* Saved entries
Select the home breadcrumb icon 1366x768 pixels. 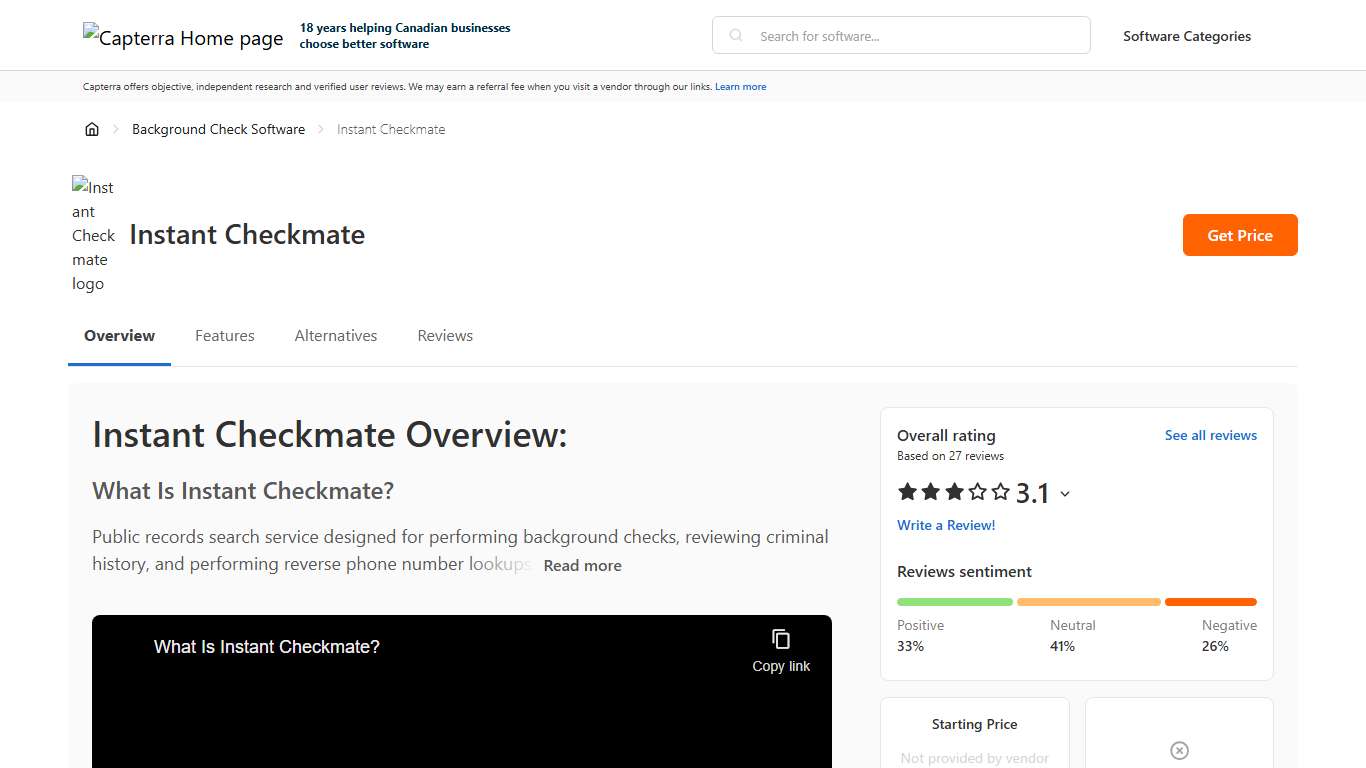92,129
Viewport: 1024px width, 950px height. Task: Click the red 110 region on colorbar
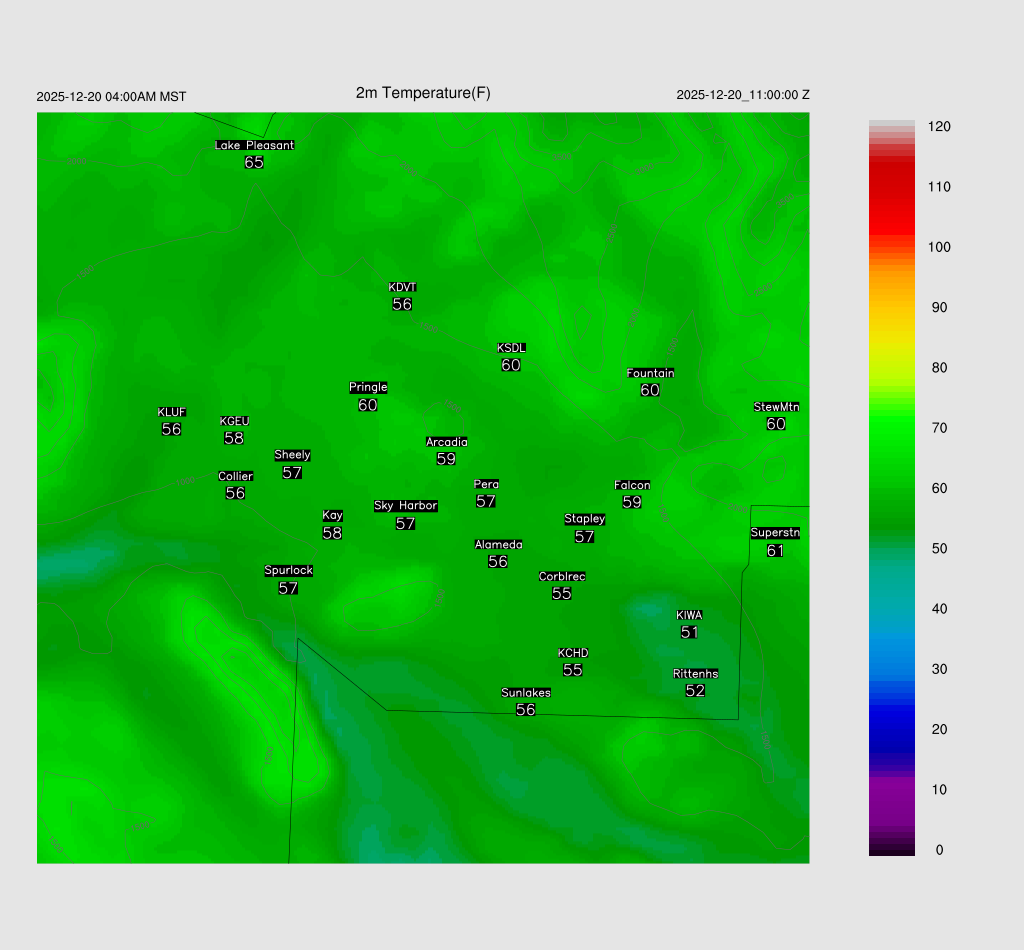[891, 187]
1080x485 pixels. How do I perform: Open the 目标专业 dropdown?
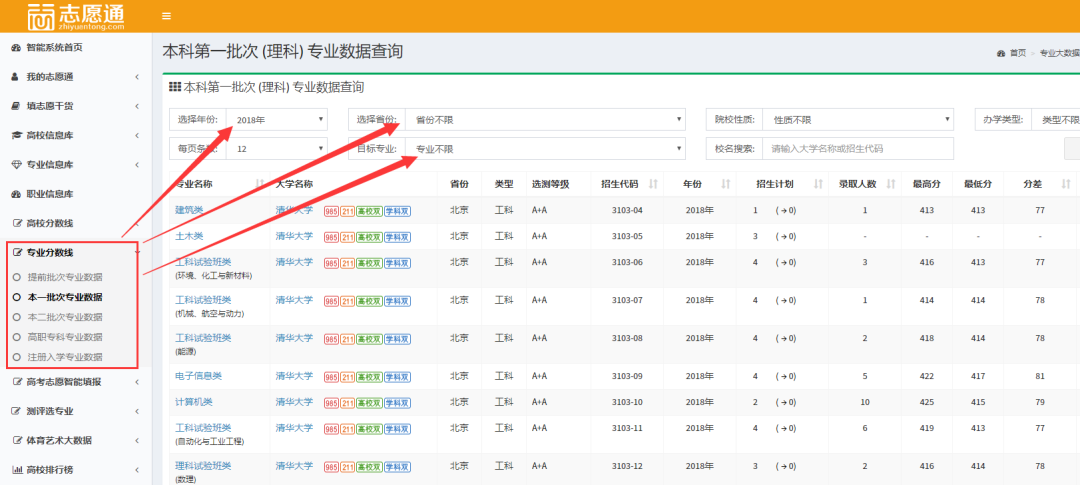(545, 149)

* REQUIREMENT
Starting at the line that contains "1080x485 pixels. How", reproduce every line through the last one in the records exactly, and omit all pictures.

* RESPONSE BOX
1080x485 pixels. How do I perform: Open the 目标专业 dropdown?
(545, 149)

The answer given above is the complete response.